Erasing Discrimination in Data Mining, Who Would Object? - Is a Paradigmatic Shift from Data Protection Principles Necessary to Tackle Discrimination in Data Mining?
Laurens Naudts and Jef Ausloos, University of Leuven (ICRI/CIR - iMinds)
Data mining – a crucial step in knowledge discovery in databases – is gradually becoming a critical element in decision-making processes. Though presenting many benefits to capitalise on ever-growing data sets, data mining may also result in discrimination.

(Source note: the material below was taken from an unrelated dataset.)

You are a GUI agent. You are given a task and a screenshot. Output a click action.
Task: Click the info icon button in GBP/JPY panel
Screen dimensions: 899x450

Up until now however, the regulation of data mining has primarily been approached from a ‘data protection’ point of view, without considering anti-discrimination rules. Although the raison d’être of these regulatory regimes fundamentally differs, the protection offered by these rule sets could be considered as complementary.
This article will determine whether, from a legal perspective, data protection principles can counteract the potential discriminatory effects of data mining. In order to do so, it will start by articulating the normative goals underlying anti-discrimination rules and the challenges presented to it by data mining. This also includes identifying the underlying normative/legal basis for data mining’s benefits. As a result, a balancing exercise can be drawn between the different fundamental rights/interests at stake. Subsequently, the article will investigate how data protection law can be used in this balancing exercise. More specifically, it will evaluate how the rights to erasure and to object might counter discrimination, while – at the same time – not (disproportionately) thwart the potential benefits of data mining.
In conclusion, the article essentially looks at the legal challenges data mining poses from an anti-discrimination perspective. It does recognise, however, the accessory role data protection law can play in order to neutralise these challenges.